Member of the Senate of the Republic
- Incumbent
- Assumed office 23 March 2018
- Constituency: Cremona

Member of the Chamber of Deputies
- In office 15 March 2013 – 22 March 2018
- Constituency: Lombardy
- In office 11 July 2001 – 28 April 2008
- Constituency: Lombardy

Personal details
- Born: Daniela Garnero 7 April 1961 (age 64) Cuneo, Italy
- Party: FdI (since 2017)
- Other political affiliations: AN (1995–2007) LD (2007–2008) MpI (2008–2009) PdL (2009–2013) FI (2013–2017)
- Spouse: Paolo Santanchè ​ ​(m. 1982; ann. 1995)​
- Children: 1
- Alma mater: University of Turin
- Profession: Entrepreneur

= Daniela Santanchè =

Italian entrepreneur and politician (born 1961)

Daniela Garnero (born 7 April 1961), commonly known by her former married name as Daniela Santanchè (/it/), is an Italian politician.

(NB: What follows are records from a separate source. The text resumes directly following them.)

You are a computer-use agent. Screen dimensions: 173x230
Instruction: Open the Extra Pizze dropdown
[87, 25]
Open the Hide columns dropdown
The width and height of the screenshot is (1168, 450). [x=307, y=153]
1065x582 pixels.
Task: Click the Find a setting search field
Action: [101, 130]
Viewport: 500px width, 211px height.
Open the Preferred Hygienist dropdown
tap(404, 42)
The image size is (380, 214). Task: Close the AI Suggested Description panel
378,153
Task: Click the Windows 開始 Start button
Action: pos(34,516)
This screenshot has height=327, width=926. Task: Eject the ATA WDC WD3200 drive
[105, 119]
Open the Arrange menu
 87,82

Between 2010 and 2011 she served as Undersecretary to the Ministry for the Implementation of the Government Program in the Berlusconi IV Cabinet. She is currently the regional coordinator of Brothers of Italy in Lombardy and served as the Minister of Tourism in the Meloni Cabinet from 2022 to 2026.

==Biography==
===Studies and personal life===
Daniela Garnero was born in Cuneo, Piedmont, Italy. She moved to Turin to study political science, and at 21 married Paolo Santanchè, a plastic surgeon. She was employed by his company in an administrative role. After studying political science, in 1983 she founded a company that focused on marketing. She later acquired shares of the Billionaire company, along with Flavio Briatore, Lele Mora, Paolo Brosio and Marcello Lippi.

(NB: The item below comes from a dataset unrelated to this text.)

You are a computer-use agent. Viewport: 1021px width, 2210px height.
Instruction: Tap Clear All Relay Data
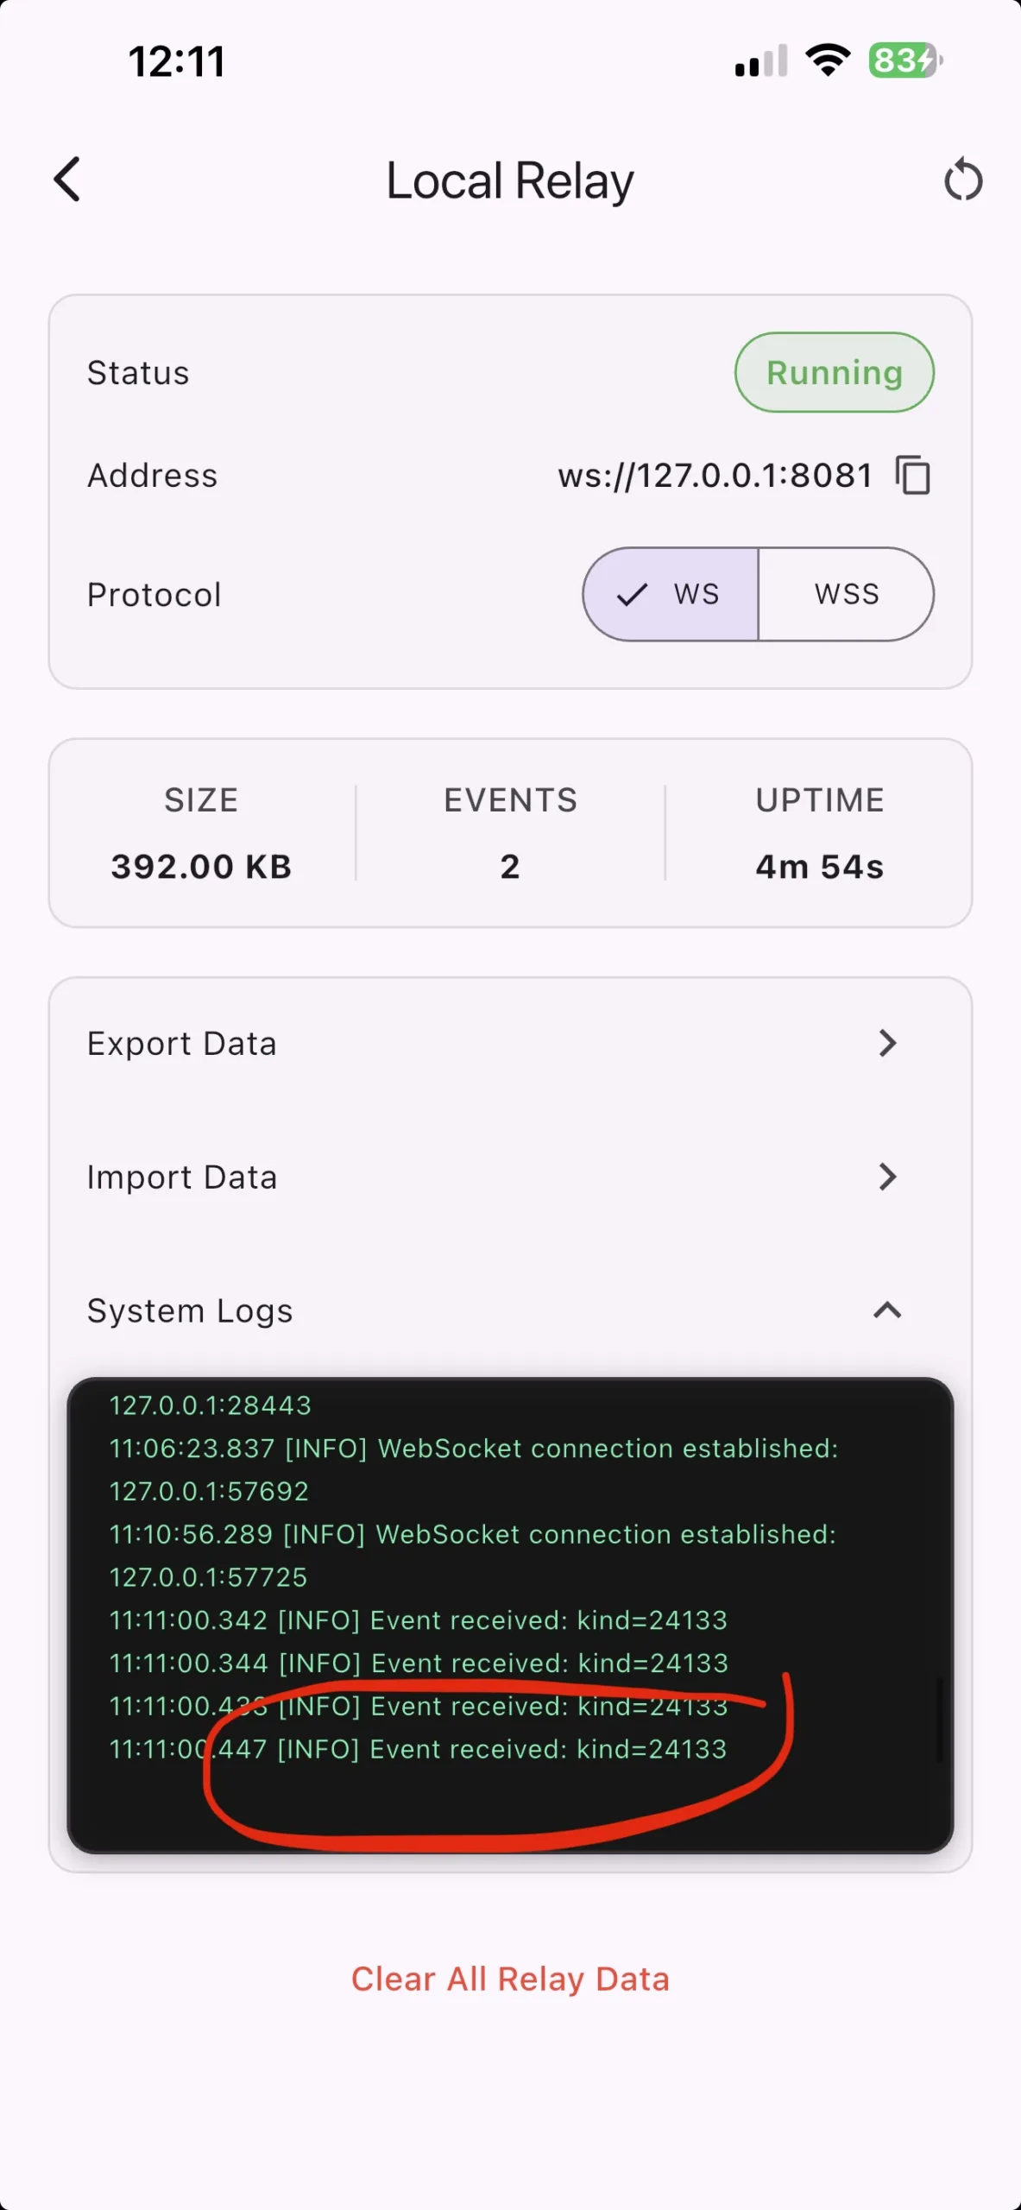click(x=510, y=1979)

In 1995, she left her husband, Paolo Santanchè, and began a relationship with Canio Mazzaro, a pharmaceutical entrepreneur from Potenza. Her marriage to Paolo Santanchè was declared void by the Roman Rota. In politics she has continued to use the Santanchè surname, despite an unsuccessful court case by her ex-husband to try to stop her. Her current partner is Dimitri Kunz d'Asburgo Lorena.

===Local politics with National Alliance===
In the 1990s, Santanchè became an assistant of Ignazio La Russa, and in 1995 joined the right-wing National Alliance. Santanchè worked as a consultant for the Milan Municipality Board led by Gabriele Albertini, and in June 1999 was elected councillor of the Council of the Province of Milan.

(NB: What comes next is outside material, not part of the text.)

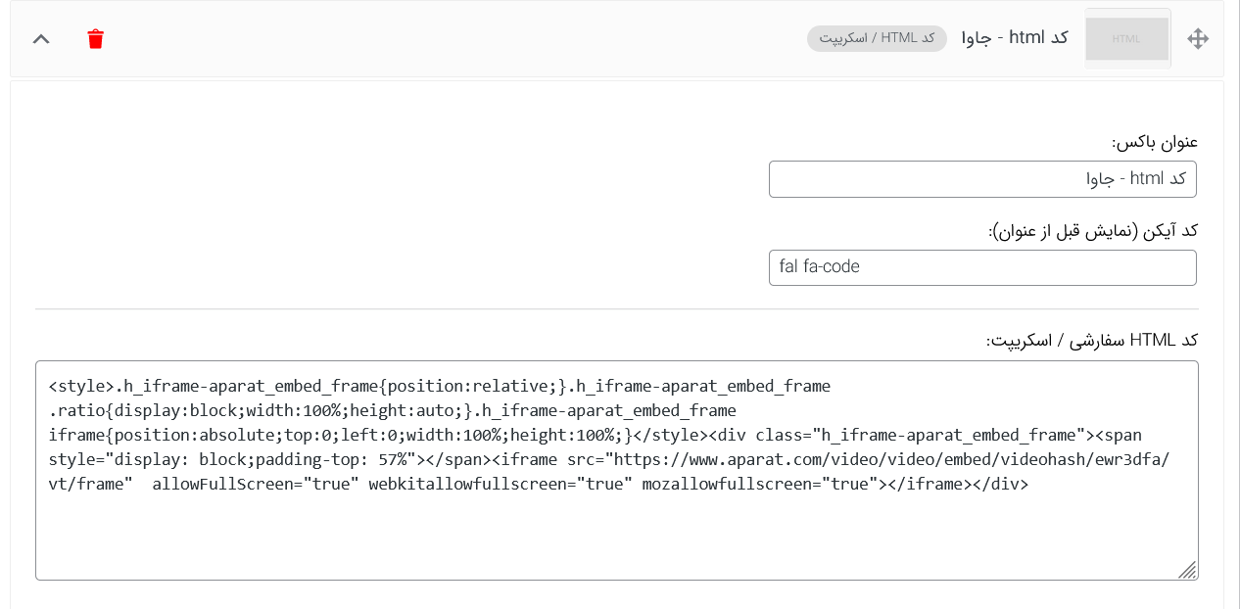The width and height of the screenshot is (1240, 609).
Task: Click the 'کد HTML سفارشی / اسکریپت' label
Action: (x=1092, y=340)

In 2001, Santanchè unsuccessfully ran for a seat in the Italian Chamber of Deputies, but instead took up a seat vacated by her colleague Viviana Beccalossi. From 2003 to June 2004, Santanchè served as assessor of the Municipality of Ragalna, a town in the province of Catania, dealing with sports and events.

===National politics with National Alliance===
Santanchè held the position of chief of the department for equal opportunity for the National Alliance from 2005 to 2007. In 2005, Santanchè was harshly criticised when she showed her middle finger, in a gesture of insult, towards a student protest against the Moratti school reform. Moreover, in 2005, Santanchè was nominated to hold the discussion of the annual Financial Law, the first woman in Italian history in such a role. In 2006, she was re-elected to the Italian Chamber of Deputies with National Alliance in the constituency of Milan.

===The Right and Movement for Italy===
More than a year later, on 10 November 2007, Daniela Santanchè resigned from the National Alliance party to join Francesco Storace's new party The Right. The same day, she was appointed official speaker for the party Santanchè was then the Prime Minister candidate for The Right in the 2008 Italian general election. Along with Flavia D'Angeli (Critical Left) and Fabiana Stefanoni (Communist Alternative Party), she was the first woman to be a candidate for Italian prime minister.

The Right did not acquire the necessary share of votes (4% for the Chamber, 8% for the Senate) to enter the Parliament and Daniela Santanchè therefore ended her parliamentary mandate. After seven years as deputy, she received €65,534 as termination indemnities (trattamento di fine rapporto), and €3,605 monthly as lifetime allowance. She declared that she will donate this to charity.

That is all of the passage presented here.